More than once in the last week (we won’t talk about how much more than once) I caught myself staring blankly at my computer screen while the Bluetooth speaker blared on endlessly, strangers’ voices continuing a conversation I had lost track of twenty minutes ago, brain split between the complexities of formatting a manuscript in Adobe InDesign and that annoying subconscious awareness that I was purposely trying to drown myself out.

There’s a dual theme to my favorite podcasts: Conversation and consistency. I listen to shows in which the same two or three people co-host every episode in a loosely-structured conversational format. I hardly care what they’re talking about; yes, I listen to shows that reflect my own interests, like the Bible, health, self-improvement, or non-inflammatory news and political commentary. But in the past week alone I’ve listened to a show about “Wisdom Gained in Our 30s” (I’m 25), home decor (which is fine, but I don’t really care about it), and a discussion on postpartum recovery (despite the fact that I’ve never had a baby and am not pregnant), just to name a few. Sure, there’s an element of these shows that feeds my curiosity and hunger to learn about how other people live and what they care about, but overall these topics are not exactly what I’d consider reflective of my current interests or place in life. What I need is the conversation, the stimulation, the taste of being part of something.
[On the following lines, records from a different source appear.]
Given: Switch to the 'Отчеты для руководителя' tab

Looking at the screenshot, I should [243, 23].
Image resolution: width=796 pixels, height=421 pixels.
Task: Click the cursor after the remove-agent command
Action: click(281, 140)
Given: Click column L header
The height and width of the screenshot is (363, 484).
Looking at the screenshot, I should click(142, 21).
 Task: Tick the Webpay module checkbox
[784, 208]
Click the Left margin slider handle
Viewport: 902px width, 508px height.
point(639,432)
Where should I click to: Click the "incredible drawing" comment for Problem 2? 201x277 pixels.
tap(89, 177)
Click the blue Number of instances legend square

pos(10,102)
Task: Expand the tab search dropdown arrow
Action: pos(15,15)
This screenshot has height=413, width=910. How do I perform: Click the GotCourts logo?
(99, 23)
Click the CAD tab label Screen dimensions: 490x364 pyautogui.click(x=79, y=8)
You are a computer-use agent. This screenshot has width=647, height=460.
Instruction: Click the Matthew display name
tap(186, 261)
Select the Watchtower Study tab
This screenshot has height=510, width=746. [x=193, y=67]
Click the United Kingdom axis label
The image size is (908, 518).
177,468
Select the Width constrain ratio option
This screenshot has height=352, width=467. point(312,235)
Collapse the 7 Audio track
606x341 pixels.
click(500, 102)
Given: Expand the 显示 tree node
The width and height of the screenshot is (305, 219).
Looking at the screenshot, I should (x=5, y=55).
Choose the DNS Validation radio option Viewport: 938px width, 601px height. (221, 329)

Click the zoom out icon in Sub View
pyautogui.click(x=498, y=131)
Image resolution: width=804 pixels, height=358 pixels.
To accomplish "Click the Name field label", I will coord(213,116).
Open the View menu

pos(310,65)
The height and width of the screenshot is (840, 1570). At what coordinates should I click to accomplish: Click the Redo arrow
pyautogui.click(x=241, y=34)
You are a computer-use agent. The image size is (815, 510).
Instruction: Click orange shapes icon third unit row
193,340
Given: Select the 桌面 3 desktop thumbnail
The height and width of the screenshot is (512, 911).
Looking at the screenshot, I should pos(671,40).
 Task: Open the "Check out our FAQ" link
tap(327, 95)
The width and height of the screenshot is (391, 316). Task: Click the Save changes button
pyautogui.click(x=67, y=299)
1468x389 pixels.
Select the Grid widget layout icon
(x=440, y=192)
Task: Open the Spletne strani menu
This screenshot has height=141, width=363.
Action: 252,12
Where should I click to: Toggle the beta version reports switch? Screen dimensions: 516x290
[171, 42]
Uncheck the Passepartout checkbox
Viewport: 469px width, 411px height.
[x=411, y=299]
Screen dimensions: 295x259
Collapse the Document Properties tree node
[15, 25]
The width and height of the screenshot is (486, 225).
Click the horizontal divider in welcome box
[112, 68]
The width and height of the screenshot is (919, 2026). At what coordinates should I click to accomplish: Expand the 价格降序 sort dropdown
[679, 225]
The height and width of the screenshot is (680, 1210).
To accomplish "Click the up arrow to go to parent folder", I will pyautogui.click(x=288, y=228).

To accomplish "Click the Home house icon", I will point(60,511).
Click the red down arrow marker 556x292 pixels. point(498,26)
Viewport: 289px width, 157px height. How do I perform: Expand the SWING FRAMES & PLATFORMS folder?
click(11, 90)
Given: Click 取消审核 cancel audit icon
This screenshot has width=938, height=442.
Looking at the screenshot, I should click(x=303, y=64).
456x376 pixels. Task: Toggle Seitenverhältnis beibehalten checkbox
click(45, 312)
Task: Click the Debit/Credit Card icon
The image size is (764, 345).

When I start to binge on such shows, I know that my brain is trying to communicate something to me which I’d rather not hear.

Like Hey. You’re lonely.

Gah, I hate being lonely. I hate the feeling of needing people. I hate the fact that I can’t healthfully subsist in isolation and that part of my call as a disciple of Jesus is to be just one working part of His whole, diverse body. And I hate it when my attempts at pseudo-community fail to take the ache away.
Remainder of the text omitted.